The data split and sampling strategy must focus on reliably representing the species that dominate the SST, not just the count.

| Goal | Action |
| :--- | :--- |
| **Split Stability** | **Do NOT** aim for the count distribution. Instead, ensure your **train/validation/test** splits reliably contain the **high SST species**. |
| **Critical Representation** | **Always represent** `Fescue`, `Ryegrass_Clover`, and `Phalaris`. You should also protect `Clover`, `Lucerne`, and `Phalaris_Clover` to cover over $90\%$ of the SST mass. |
| **Training Bias** | Keep the dataset intact, but if using sampling techniques (like mini-batch sampling), you can **mildly bias** toward species with high SST share (especially `Fescue` and `Phalaris`) because they have a disproportionate impact on the weighted $R^2$. |

### 3. Strategy: Modeling Approach

Species should be incorporated explicitly into the model, as the heatmap shows they have different mean $\log_{1}p$ biomass values across targets.

| Goal | Action |
| :--- | :--- |
| **Capture Structure** | **Include species as an input feature** (e.g., one-hot encoding or an embedding layer). This allows the model to learn species-dependent offsets and slopes, separating the visible "species clouds". |
| **Loss Weighting** | Use the **natural data distribution** (all rows) with correct target weighting in the loss. |
| **Advanced Weighting (Optional)** | If you need to further bias the model toward "what matters for $R^2$," use per-sample weighted SST or species-level importance ($\propto \text{SST share}$) in your mini-batch sampling probabilities. |

## ⏳ Modeling `Dry_Clover_g`

The variable `Dry_Clover_g` behaves like a **two-regime target** (zero vs. positive) and is dominated by its rare, high-value tail. The goal is to maximize the weighted $R^2$ by reducing error (SSE) on both the mass of zeros and the rare, high-SST tail.

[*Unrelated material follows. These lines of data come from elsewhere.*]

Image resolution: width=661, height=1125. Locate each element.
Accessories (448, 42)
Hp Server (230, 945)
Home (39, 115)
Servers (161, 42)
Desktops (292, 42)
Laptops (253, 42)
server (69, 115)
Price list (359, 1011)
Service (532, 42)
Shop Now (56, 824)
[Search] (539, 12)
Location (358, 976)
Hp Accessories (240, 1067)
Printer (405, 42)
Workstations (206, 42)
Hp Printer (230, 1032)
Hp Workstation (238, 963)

### 1. Data Analysis (What Clover is Telling You)

* **Zero-Inflation:** $37.9\%$ of samples are **exactly 0**. This is a **separate regime** that a model must explicitly learn.
* **Tail Dominance (High SST):** The **top $10\%$ of samples contribute $78.3\%$ of the target's weighted SST** (variance). This means tail accuracy is highly score-critical.
* **Typical Values:** The bulk of the non-zero data is small: $75\%$ of samples are $\le 7.26 \text{ g}$.

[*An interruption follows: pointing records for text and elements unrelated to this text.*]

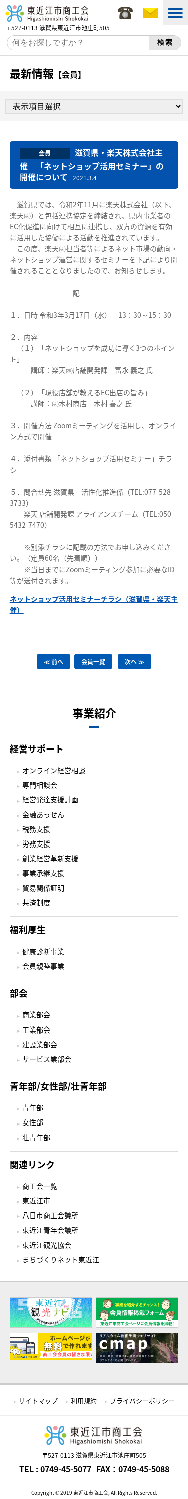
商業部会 (36, 1014)
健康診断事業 (43, 951)
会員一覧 (93, 661)
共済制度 (36, 902)
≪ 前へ (53, 661)
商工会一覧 (39, 1186)
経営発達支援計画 (50, 799)
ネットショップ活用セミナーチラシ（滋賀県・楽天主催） (94, 604)
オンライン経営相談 (53, 770)
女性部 (32, 1122)
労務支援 (36, 843)
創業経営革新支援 (50, 858)
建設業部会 (39, 1044)
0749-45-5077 (65, 1468)
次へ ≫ (134, 661)
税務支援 (36, 829)
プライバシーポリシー (142, 1401)
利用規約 (84, 1401)
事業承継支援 (43, 873)
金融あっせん (43, 814)
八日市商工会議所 (50, 1215)
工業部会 (36, 1029)
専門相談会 (39, 785)
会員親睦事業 (43, 966)
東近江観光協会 (46, 1245)
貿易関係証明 (43, 888)
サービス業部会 (46, 1059)
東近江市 (36, 1200)
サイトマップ (38, 1401)
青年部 (32, 1107)
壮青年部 (36, 1137)
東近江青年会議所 (50, 1230)
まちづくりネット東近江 (60, 1259)
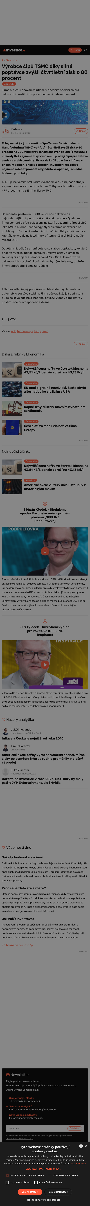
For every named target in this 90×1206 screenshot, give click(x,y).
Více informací (78, 1163)
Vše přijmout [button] (30, 1191)
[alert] (45, 603)
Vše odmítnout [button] (58, 1191)
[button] (45, 1169)
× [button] (86, 1146)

### 2. Strategy: Training Data

The data strategy must ensure stable splits that reliably cover the zero regime, the low-value bulk, and the high-SST tail.

| Goal | Action |
| :--- | :--- |
| **Split Stability** | Create **stratified splits** by clover regime to avoid validation sets missing the tail (high-SST) or missing the zero/low-value bulk. |
| **Stratification** | Define bins like: **Zero** ($y=0$), **Low** ($0 < y \le p75$ or $p90$), and **Tail** ($y \ge p98$ or $p95$). |
| **Tail Coverage** | **Oversample tail rows** (e.g., $2\times$ to $5\times$) to ensure the model sees these high-impact points frequently enough to learn them, but **do not let them dominate batches**. |
| **Species Insight** | Species can be mildly upweighted if they dominate `Dry_Clover_g` weighted SST, but **stratifying by species is the primary benefit** for split stability. |

### 3. Strategy: Modeling Approach (The Recommended Model)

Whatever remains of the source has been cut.